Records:

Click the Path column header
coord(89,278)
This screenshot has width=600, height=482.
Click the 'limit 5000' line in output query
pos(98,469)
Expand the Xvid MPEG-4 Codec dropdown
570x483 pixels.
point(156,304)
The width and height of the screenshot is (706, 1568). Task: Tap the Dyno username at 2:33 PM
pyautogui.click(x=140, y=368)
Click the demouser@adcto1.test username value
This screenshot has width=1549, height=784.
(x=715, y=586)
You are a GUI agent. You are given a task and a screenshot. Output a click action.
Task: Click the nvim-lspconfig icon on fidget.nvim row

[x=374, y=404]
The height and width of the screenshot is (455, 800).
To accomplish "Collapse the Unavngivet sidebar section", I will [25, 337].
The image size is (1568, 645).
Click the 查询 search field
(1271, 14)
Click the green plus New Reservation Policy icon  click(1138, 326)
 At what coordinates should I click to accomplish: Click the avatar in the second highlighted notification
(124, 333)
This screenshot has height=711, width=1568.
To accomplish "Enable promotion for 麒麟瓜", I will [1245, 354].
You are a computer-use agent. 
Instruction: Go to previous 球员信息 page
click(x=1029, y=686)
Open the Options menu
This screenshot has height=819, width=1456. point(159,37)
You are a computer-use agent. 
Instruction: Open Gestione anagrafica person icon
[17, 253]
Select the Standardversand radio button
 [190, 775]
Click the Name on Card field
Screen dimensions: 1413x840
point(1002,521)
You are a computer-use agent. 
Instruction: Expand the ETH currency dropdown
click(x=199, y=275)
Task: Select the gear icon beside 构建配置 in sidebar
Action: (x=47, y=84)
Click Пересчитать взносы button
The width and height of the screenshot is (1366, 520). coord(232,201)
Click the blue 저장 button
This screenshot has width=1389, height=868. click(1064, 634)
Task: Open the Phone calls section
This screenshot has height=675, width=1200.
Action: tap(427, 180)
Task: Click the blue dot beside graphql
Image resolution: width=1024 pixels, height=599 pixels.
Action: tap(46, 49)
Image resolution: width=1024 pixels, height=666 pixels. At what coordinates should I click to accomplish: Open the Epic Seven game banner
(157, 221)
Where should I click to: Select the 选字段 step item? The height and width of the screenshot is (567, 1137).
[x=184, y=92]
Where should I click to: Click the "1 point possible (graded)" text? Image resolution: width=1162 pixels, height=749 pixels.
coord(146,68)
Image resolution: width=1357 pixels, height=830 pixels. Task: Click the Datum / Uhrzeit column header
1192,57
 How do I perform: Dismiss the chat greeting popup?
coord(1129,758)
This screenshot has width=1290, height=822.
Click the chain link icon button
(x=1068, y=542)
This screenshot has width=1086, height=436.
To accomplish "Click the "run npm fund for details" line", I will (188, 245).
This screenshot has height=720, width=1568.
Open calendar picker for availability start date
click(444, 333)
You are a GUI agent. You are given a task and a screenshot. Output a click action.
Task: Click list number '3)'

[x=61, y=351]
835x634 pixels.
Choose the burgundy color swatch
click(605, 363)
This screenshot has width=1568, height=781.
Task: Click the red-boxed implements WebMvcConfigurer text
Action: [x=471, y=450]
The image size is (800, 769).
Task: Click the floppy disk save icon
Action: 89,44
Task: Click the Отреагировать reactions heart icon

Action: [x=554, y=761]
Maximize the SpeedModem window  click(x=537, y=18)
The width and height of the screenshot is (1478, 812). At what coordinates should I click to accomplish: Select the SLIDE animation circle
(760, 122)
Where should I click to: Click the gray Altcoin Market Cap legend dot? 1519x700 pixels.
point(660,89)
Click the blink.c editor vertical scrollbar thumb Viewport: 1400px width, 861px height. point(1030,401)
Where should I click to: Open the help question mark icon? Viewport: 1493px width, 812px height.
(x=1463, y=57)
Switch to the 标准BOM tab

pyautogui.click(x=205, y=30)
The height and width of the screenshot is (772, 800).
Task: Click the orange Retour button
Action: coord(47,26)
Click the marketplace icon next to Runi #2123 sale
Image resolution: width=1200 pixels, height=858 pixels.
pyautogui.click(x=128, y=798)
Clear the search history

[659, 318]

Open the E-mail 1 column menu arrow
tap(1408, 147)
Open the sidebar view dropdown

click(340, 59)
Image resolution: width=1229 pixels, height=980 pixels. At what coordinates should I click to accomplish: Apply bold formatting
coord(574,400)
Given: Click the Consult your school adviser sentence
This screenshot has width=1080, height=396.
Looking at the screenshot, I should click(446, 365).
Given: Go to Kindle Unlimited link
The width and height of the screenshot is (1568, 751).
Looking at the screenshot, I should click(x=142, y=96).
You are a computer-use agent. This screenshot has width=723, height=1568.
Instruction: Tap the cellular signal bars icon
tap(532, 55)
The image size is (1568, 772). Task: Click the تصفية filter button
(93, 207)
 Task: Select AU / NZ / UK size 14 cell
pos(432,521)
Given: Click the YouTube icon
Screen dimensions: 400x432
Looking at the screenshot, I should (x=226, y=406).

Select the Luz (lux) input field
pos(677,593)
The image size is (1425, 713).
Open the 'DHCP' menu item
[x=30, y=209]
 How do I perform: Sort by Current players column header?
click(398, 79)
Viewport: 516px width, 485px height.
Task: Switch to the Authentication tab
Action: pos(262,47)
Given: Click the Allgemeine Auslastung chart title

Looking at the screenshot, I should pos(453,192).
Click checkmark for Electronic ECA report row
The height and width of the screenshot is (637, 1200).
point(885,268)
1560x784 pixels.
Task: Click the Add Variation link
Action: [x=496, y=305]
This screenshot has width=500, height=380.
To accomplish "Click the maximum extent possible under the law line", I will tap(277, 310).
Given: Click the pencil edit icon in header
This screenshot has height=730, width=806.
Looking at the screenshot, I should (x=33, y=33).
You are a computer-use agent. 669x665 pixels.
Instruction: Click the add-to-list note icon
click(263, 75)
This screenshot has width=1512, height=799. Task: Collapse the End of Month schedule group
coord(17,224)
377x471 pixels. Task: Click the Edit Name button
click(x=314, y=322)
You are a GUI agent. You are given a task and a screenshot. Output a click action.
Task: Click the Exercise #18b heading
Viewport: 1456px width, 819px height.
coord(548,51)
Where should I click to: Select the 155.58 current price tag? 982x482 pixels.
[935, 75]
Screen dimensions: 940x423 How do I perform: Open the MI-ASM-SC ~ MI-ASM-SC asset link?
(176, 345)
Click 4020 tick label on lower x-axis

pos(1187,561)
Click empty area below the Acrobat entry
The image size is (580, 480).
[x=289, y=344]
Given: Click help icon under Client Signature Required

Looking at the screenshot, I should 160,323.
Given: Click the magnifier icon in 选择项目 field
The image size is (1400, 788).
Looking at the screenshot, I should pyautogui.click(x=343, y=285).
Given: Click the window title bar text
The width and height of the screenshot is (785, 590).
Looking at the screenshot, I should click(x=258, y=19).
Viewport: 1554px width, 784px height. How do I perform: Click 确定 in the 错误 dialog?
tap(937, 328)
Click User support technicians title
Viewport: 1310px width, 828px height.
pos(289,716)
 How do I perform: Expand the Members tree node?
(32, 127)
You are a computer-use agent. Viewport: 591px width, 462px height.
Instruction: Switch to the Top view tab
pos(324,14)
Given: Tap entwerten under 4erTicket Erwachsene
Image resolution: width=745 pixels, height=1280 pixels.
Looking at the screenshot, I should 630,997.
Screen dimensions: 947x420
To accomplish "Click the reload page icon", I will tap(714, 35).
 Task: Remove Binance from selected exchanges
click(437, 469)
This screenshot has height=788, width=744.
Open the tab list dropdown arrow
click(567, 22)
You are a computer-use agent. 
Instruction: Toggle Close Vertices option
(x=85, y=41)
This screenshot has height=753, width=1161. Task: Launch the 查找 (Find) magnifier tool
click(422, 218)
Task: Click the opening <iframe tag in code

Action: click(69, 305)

SET PROBLEM:
Copy the data from its first line down to the line containing "point(156,304)", and keep each line unchanged.

FINISHED TASK:
Click the Path column header
coord(89,278)
This screenshot has width=600, height=482.
Click the 'limit 5000' line in output query
pos(98,469)
Expand the Xvid MPEG-4 Codec dropdown
570x483 pixels.
point(156,304)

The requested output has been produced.